Saturday, July 28, 2007

A New Justinian

Legislation, legitimacy, and legibility are fundamentally interrelated concepts. Legislate and legitimate are both derived from the latin legis or law. Legibility is derived from legere (to read) or legein (to declare). While I'm certainly no legal historian or evolutionary linguist, obviously these roots share a common ancestor that can likely be traced back to the Code of Hammurabi or its predecessors which both influenced the Abrahamic and Greco-Roman legal systems. The fundamental property of law is that its legitimacy is derived from its legibility; citizens could no more plead ignorance of the law than a ruler modify it on his daily whim.

Yet whether by arrogant power or the passage of years, the law has a way of evolving from an initial concrete statement of rules into a grotesque leviathan of obfuscating refutations and contradictions of objective common-sense. So the law, like any ecology, grows and contracts: Hammurabi's single tablet became 12 in Rome, Justinian revised the expansive body of Roman law in his Corpus Juris Civilis in the 6th century, the Magna Carta was meant to check an abusive 13th-century monarchy, and our own 18th-century Constitution was an 18th-century correction of the injustices sanctioned by the aforementioned. But what of the state of modern American law? While the Constitution is obviously the highest law of the land, the citizen must also navigate an various acts of legislation modifying disparate portions of the indigestably large United States Code, to say nothing of the state and local laws.
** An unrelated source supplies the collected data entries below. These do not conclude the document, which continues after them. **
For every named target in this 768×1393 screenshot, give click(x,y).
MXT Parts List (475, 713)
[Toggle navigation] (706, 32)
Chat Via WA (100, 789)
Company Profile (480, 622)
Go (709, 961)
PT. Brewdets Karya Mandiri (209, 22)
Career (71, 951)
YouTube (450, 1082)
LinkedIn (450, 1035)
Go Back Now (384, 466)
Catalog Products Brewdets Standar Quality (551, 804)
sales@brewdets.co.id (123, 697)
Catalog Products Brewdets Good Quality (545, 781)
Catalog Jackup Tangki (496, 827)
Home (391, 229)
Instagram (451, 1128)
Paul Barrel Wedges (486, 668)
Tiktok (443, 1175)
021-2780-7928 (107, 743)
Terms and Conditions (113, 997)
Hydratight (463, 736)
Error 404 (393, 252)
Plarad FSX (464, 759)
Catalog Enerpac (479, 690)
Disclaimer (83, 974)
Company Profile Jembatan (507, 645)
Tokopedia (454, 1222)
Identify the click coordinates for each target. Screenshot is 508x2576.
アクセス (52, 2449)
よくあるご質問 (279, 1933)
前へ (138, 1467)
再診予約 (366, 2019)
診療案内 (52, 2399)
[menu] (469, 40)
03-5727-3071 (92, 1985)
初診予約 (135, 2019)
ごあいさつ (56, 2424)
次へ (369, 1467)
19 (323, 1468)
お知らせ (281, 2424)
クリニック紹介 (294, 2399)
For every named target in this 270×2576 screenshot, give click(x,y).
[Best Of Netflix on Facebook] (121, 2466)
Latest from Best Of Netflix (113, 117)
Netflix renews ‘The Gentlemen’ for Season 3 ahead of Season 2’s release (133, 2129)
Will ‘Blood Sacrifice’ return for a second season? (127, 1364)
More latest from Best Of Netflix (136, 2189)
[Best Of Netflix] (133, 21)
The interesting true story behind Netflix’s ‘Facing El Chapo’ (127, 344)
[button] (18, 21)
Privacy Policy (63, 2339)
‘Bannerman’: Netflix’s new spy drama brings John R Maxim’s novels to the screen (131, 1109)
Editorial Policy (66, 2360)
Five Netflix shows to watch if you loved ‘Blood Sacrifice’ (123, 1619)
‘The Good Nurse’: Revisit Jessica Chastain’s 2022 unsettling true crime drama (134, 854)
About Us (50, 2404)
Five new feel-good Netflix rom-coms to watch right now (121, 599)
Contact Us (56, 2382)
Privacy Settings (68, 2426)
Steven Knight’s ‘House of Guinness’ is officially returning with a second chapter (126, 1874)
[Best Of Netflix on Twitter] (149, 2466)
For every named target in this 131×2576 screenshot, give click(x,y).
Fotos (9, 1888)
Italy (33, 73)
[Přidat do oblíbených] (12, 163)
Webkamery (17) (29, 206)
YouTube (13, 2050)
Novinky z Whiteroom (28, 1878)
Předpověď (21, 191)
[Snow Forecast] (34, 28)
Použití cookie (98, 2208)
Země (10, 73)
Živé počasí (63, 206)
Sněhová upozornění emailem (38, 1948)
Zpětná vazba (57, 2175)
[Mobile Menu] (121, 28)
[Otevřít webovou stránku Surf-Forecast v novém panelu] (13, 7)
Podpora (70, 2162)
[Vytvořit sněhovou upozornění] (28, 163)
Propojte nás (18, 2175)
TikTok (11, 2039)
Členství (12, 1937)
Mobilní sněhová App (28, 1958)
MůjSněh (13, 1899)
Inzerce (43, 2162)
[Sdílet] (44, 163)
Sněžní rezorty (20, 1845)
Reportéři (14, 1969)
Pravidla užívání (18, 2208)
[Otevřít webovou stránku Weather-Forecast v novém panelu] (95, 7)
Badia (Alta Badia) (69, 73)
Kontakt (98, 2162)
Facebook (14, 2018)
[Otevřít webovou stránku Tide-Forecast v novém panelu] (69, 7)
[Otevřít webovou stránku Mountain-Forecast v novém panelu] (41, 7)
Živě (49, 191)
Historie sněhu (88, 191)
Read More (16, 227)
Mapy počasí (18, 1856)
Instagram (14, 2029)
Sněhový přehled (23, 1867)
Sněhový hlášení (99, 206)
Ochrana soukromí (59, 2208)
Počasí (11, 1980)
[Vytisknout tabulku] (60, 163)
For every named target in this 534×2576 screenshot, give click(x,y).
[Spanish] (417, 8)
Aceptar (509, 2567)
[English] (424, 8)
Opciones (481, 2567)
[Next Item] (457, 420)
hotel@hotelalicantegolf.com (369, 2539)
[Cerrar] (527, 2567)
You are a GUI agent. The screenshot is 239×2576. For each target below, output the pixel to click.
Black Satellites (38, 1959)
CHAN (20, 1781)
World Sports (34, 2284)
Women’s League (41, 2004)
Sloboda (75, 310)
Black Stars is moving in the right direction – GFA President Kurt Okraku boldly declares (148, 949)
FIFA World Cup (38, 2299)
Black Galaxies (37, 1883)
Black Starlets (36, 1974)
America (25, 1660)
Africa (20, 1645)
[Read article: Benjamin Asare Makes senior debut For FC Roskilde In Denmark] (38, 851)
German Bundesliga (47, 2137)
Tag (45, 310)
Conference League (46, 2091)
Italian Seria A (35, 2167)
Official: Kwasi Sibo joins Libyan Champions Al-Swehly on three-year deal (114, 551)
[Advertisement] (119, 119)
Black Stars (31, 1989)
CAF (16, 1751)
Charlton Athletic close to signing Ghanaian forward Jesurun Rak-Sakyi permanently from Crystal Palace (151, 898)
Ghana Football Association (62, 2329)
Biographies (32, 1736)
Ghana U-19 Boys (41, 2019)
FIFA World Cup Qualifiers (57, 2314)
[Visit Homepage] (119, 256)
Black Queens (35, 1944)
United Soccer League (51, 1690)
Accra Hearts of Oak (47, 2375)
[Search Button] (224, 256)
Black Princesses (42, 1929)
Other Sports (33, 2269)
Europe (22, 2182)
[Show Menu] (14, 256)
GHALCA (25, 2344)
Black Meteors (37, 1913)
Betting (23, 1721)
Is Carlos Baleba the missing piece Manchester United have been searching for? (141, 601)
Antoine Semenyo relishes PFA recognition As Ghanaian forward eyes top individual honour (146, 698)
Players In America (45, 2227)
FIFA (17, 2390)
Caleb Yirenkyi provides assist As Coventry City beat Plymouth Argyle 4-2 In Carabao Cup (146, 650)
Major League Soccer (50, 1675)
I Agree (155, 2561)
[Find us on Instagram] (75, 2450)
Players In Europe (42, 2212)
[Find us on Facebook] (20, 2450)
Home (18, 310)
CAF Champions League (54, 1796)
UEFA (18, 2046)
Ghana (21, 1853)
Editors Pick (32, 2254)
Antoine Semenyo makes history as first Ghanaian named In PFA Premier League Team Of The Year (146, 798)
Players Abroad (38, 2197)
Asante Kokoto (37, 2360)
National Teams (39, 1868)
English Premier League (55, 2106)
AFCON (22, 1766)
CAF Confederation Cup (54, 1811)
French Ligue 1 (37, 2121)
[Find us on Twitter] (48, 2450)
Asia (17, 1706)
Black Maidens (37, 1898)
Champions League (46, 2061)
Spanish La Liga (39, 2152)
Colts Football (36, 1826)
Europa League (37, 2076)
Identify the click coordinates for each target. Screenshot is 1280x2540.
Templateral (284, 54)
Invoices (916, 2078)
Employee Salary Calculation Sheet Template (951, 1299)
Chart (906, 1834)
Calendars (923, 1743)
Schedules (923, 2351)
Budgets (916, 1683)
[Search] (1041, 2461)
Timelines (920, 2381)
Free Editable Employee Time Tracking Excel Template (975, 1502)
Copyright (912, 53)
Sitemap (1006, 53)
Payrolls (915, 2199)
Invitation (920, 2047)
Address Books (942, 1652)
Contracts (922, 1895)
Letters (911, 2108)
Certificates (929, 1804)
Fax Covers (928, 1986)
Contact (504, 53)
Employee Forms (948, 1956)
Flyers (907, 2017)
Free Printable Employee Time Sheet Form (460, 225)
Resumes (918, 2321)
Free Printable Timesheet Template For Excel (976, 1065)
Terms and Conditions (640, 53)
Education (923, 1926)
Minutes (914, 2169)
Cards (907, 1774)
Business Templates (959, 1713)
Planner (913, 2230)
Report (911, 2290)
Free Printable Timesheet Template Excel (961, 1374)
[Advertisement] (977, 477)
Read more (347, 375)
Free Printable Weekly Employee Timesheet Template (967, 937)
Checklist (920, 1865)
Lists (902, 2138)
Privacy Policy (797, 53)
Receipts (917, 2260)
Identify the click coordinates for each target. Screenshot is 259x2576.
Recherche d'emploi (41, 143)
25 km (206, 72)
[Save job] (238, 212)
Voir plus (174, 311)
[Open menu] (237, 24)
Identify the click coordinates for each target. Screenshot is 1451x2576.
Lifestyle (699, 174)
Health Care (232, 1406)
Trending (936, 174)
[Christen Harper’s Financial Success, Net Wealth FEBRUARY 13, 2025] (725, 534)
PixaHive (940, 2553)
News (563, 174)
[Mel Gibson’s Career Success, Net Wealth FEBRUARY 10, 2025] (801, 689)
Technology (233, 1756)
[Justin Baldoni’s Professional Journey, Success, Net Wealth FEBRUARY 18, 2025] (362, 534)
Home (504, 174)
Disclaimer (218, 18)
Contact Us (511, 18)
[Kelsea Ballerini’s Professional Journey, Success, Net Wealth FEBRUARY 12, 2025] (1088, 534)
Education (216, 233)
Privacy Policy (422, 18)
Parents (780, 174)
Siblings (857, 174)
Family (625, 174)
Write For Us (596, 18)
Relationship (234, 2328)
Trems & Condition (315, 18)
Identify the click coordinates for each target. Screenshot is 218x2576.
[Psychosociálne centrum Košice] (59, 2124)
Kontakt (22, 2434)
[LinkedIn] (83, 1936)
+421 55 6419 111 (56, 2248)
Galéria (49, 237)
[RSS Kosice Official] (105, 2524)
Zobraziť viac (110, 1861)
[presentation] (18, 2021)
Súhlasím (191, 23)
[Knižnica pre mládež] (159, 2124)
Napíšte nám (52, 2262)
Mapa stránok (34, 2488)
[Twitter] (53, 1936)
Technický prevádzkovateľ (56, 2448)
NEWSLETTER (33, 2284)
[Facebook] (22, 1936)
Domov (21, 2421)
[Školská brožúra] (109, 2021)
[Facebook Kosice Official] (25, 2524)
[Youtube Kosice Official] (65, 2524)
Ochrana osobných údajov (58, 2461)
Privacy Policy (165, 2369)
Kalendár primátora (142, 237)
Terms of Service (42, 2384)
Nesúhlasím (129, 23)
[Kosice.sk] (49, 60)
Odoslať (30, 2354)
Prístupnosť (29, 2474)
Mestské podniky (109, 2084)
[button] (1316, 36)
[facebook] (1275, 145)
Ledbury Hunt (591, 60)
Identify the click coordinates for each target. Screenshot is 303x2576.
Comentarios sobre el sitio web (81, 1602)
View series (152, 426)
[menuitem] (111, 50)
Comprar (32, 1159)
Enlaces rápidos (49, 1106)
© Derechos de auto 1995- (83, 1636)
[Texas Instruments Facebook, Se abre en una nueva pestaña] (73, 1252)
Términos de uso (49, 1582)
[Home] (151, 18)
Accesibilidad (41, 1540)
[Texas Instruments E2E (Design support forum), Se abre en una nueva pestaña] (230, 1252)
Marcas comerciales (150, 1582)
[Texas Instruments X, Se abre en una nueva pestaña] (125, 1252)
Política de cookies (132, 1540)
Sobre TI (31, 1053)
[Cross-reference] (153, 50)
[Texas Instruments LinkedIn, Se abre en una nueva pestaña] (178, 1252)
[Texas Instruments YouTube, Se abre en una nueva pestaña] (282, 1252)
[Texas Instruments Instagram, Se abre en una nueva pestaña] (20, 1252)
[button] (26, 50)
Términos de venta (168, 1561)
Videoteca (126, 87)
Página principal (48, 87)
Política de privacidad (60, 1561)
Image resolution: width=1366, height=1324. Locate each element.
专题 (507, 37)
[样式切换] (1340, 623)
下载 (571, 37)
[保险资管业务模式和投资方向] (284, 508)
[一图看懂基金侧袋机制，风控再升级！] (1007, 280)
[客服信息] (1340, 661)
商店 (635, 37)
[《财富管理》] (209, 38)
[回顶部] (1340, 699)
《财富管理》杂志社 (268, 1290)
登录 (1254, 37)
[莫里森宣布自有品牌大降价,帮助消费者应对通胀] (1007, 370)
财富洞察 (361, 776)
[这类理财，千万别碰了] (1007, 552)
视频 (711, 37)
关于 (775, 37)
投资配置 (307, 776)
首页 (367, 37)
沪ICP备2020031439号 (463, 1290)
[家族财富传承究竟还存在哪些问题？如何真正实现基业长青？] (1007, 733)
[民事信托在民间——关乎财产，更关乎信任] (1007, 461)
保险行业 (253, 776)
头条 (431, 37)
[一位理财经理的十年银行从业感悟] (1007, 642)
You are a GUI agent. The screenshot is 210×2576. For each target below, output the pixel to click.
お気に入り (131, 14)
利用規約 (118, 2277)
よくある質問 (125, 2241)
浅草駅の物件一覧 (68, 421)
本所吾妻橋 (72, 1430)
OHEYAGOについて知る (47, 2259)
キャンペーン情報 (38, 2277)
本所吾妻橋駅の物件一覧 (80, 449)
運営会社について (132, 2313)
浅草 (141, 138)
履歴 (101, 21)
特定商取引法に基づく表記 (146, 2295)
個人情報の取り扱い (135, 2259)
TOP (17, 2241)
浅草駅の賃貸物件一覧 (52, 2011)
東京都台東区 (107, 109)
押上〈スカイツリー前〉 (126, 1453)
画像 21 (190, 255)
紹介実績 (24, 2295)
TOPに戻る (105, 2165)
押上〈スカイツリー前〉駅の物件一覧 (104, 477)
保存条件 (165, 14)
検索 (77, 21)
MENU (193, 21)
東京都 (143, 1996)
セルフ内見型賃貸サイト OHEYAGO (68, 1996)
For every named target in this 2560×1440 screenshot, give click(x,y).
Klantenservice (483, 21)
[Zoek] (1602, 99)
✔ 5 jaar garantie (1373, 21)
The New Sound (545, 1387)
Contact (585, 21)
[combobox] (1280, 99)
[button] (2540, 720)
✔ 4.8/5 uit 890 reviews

Before we ask "Who makes sure this is all consistent?" it may be appropriate to remind ourselves that as we stand here in the 21st century at the summit of human achievement with a bounty of tools for storing, communicating, and organizing information, the law remains very much two-dimensional. But to answer the initial question, we allegedly elect learned citizens to deliberative bodies to ensure a more perfect Union and so forth. Does it work? No. Why? Fairly obvious and well-documented reasons:
  1. Term limits. There are none. Representatives are pre-selected based upon party loyalty, fundraising ability, and some unquantifiable charismatic "electability" characteristic. Once in office, they have to begin fundraising for the next election in 2n years. Once in Washington, representatives have to navigate entrenched committee assignments and chairmanships.
  2. Congressional ghost writers. Because the representative is off fund-raising for the next election cycle, congressional staffers and lobbyists are generally the ones who do the actual writing/coding of the legislation that appears before the body. As a result, representatives rarely read (2006 PATRIOT reauthorization and subsequent attorney dismissal scandal?) the enormous omnibus legislation that appears before the body, much less discussing the legal intricacies.
  3. F.A.M.E. Fun Acronyms Make Elections Legislators seem to enjoy either (a) imagining quasi-apropos acronyms for their sponsored legislation if they haven't made a name for themselves or (b) if they have a "name," splattering it all over it (McCain-Feingold, Sarbanes-Oxley, etc.). As a result, opposing the bill must "necessarily" imply some political vendetta against either "PATRIOT"s or the sponsoring representative/senator.
  4. Illegible legislation. In turn, these unelected staffers and lobbyists are lawyers, whose collective love of teleological debates predisposes them to attempting to codify every possible subgenus of exemptions. As a result of lawyers writing the law, only other lawyers can understand it.